Quel impact sur l'économie et la société ?

Le SEPA va de toute évidence intensifier la concurrence en matière de fourniture de services de paiement. Mais, au delà, en imposant une modernisation des infrastructures, il permettra d’apporter dans l'ensemble de l'économie une simplification et une rationalisation des processus administratifs. L'euro se trouvant renforcé par un espace de paiement intégré.

Comment se déroulera la mise en œuvre ?

Dans chaque pays de l'Euroland, un « comité de migration SEPA » a été mis en place, dirigé conjointement par la Banque Centrale Nationale et la représentation nationale des banques, il va adresser chacune des difficultés spécifiques que pose la migration de la situation actuelle (différentes dans chaque pays) à la situation cible SEPA (identique pour tous).

Mais, au fait,  qu'est-ce qui va changer, concrètement?

Pour le consommateur final, on pourra citer l’exemple du titulaire d’une résidence secondaire dans un autre pays de la communauté... Aujourd'hui il doit le plus souvent disposer d'un compte dans le pays de sa résidence secondaire ; avec le SEPA se sera inutile... Si l’on prend le cas des cartes, les ressortissants de zones frontalières ont pu expérimenter qu'il n'est pas toujours aisé de faire accepter sa carte de paiement chez les petits commerçants du pays d’à coté. Avec le SEPA, ce type de désagrément disparaîtra.

Pour les PME, c'est du coté de la simplification des opérations administratives que résident les plus grands espoirs si l’on en croit l’UEAPME. En effet, si l'on observe les pays les plus avancés d'Europe dans ce domaine : les techniques de facturation électronique, de lettrage automatique des encaissements, d'automatisation des flux comptables, sont très largement avancées..., générant des gains de productivité considérable - en particulier pour les très petites entreprises.

Pour les entreprises (quelle que soit leur taille) ayant une activité significative à l'étranger les apports du SEPA sont encore plus évidents.

2. En quoi les entreprises sont-elles concernées ?

Au-delà du secteur de la banque, naturellement très fortement impacté (voir encadré), le SEPA aura également un impact très important sur les autres entreprises, même si elles ne sont qu’utilisatrices des instruments de paiement.

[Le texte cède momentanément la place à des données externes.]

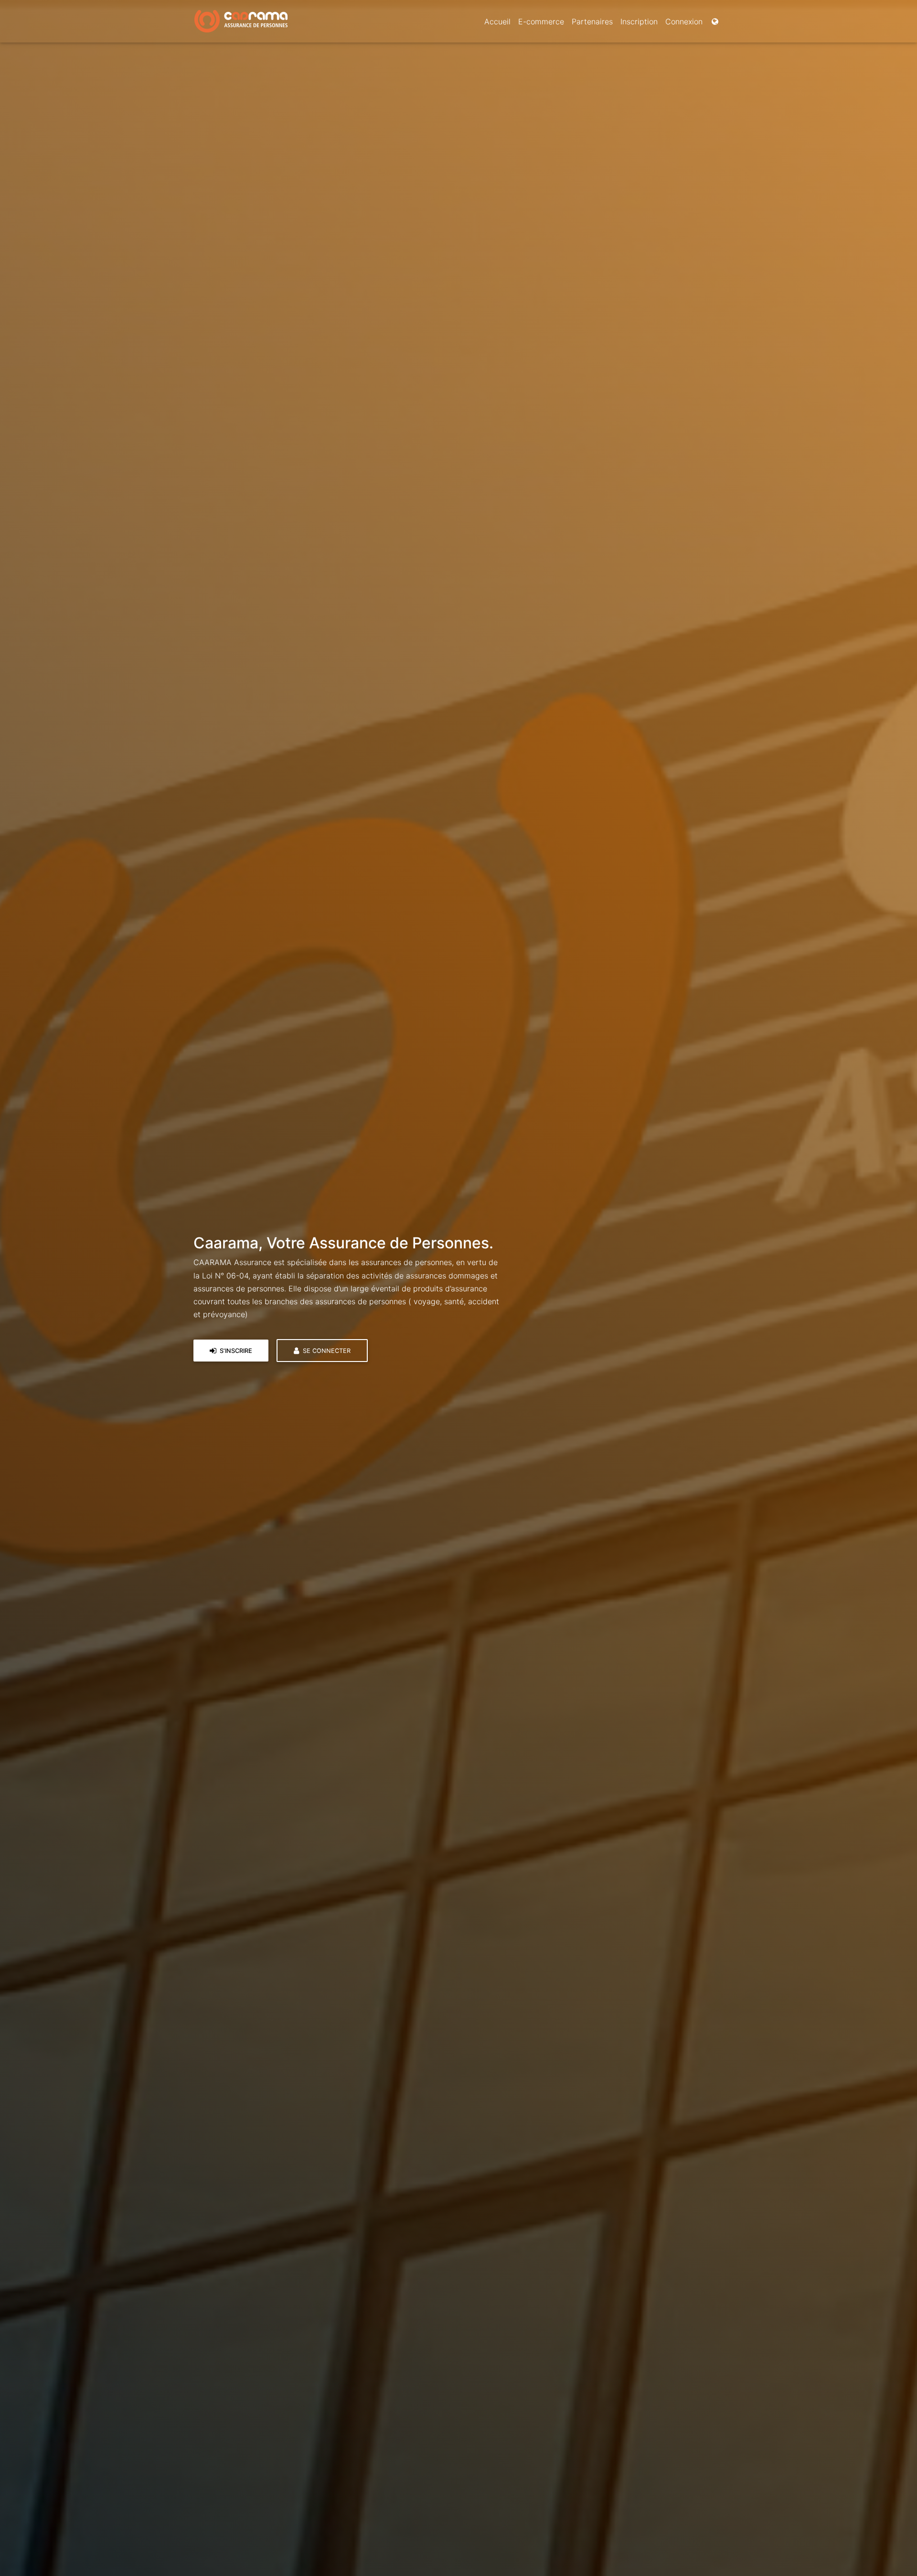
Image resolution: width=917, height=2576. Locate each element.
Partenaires (592, 21)
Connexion (684, 21)
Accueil (497, 21)
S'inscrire (235, 1350)
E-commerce (541, 21)
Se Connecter (326, 1350)
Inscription (639, 21)
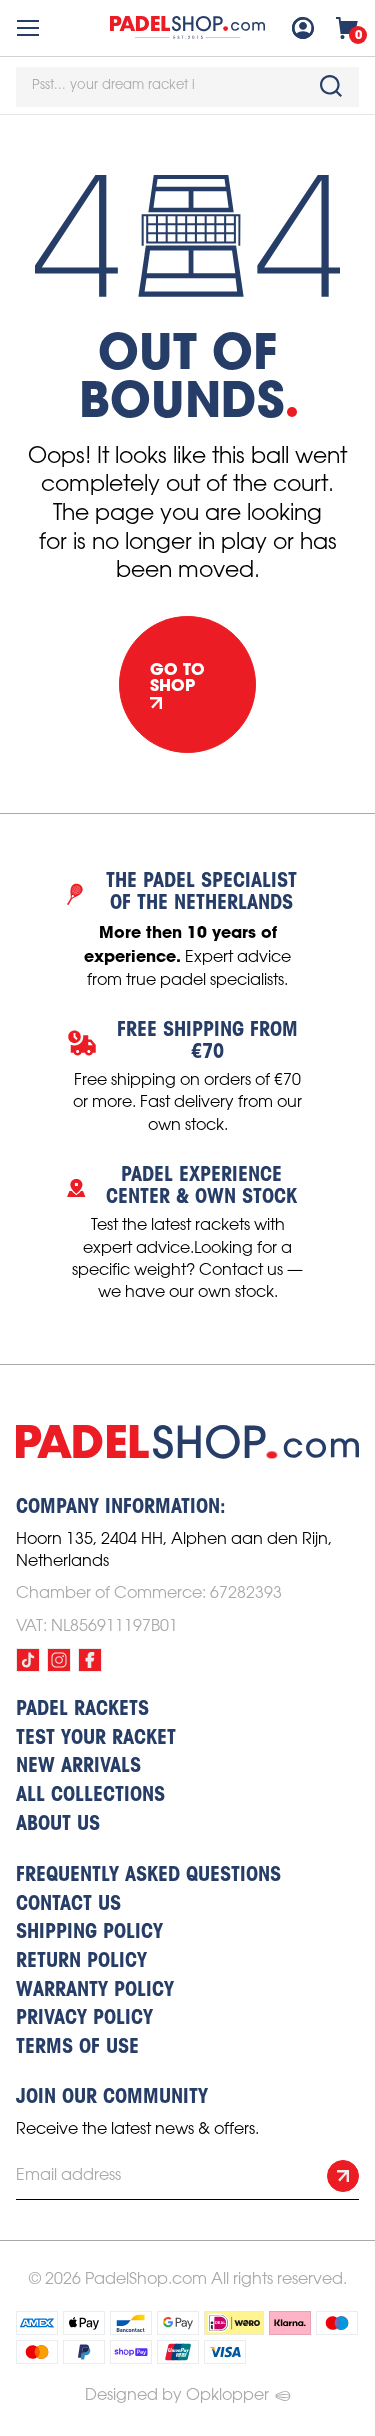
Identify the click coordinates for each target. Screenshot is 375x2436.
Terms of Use (77, 2048)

Dans une première approche, l’entreprise va naturellement percevoir toutes les contraintes et les obligations que va immanquablement faire peser sur elle la mise en œuvre du SEPA :

• mise à niveau des bases de données de coordonnées bancaires
• modification des applications de gestion des prélèvements automatiques
• modification en profondeur des interfaces de communication bancaire
...et plus généralement de tous les systèmes informatiques qui véhiculent ou traitent des informations relatives aux paiements...

Cette liste donne une première idée de l'ampleur des chantiers qui attendent nos entreprises...

Mais se focaliser sur les seules contraintes, en méconnaissant les multiples opportunités que ce chantier va ouvrir, pourrait se révéler une erreur grave, voire fatale dans un contexte de concurrence de plus en plus exacerbée.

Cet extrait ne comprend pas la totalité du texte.